## Data for review:
^^^^^^^^
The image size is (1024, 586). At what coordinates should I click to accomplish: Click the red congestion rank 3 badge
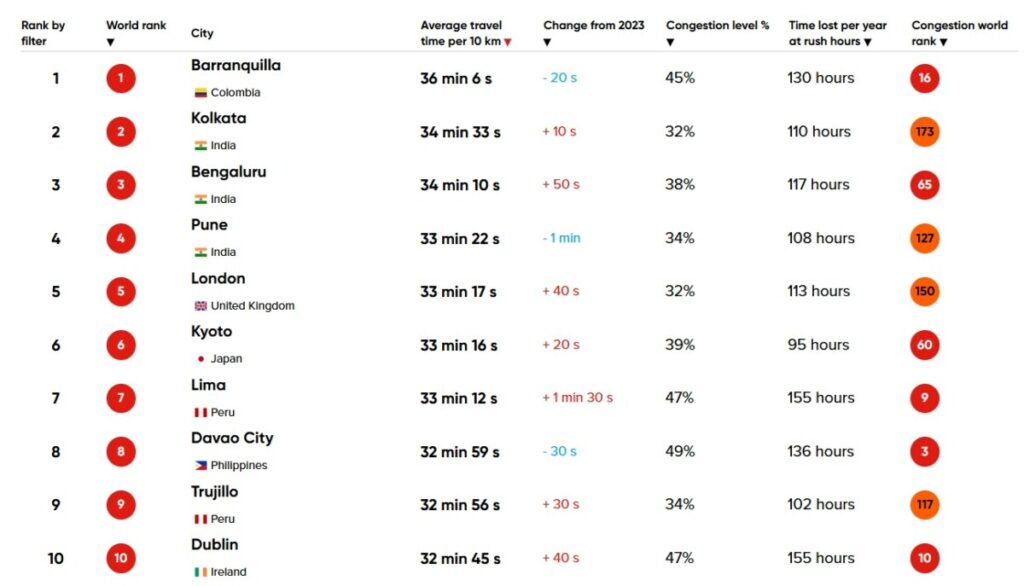pos(924,452)
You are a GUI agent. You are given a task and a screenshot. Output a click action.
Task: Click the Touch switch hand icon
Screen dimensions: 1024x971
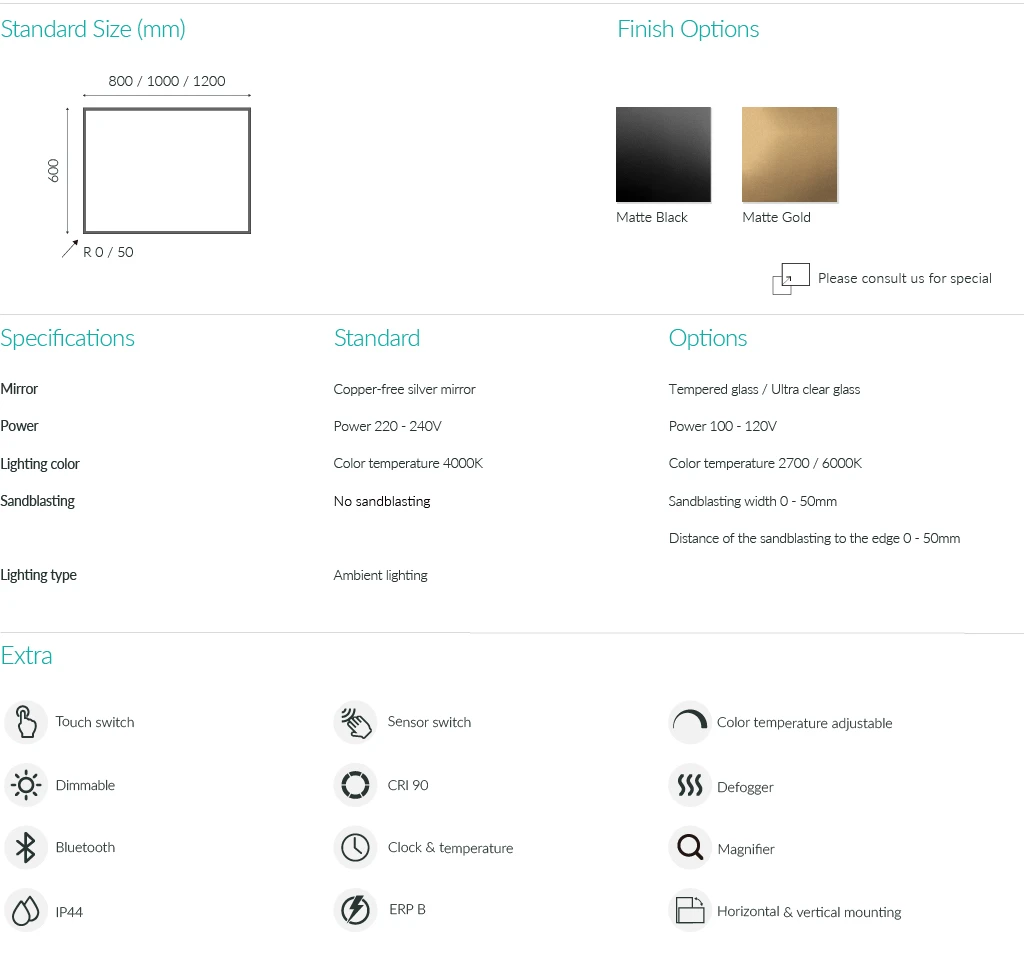tap(26, 722)
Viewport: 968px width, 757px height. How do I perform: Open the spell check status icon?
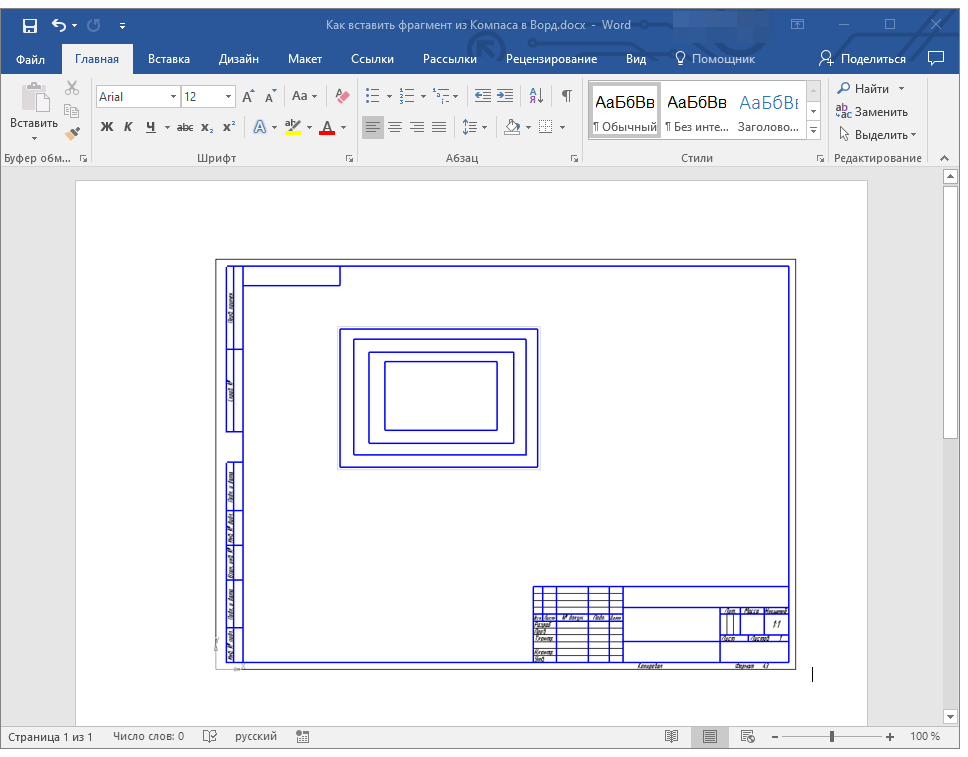[x=210, y=737]
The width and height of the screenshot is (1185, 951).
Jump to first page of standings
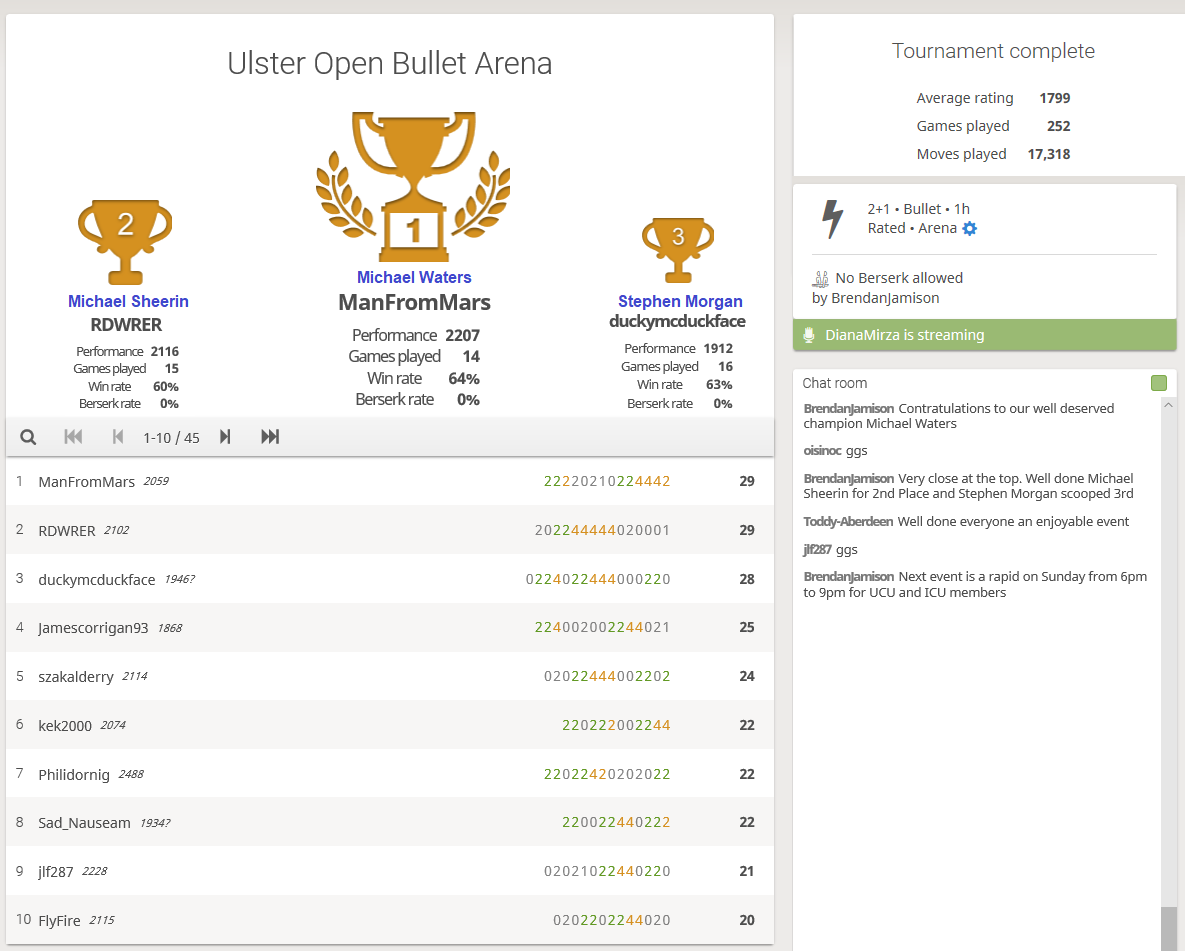tap(73, 437)
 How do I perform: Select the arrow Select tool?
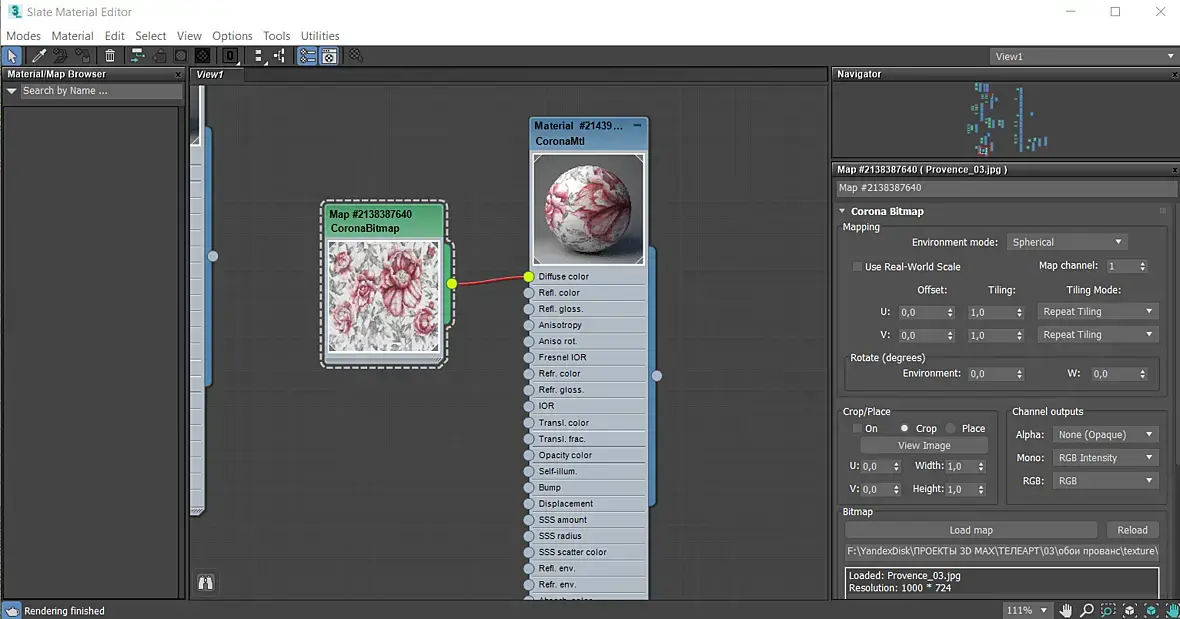coord(12,56)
^^^^^^^^
## Work order:
Using the listing above, tally how many lines include the word "screenshot". Write only the number.

## Solution to this problem:
2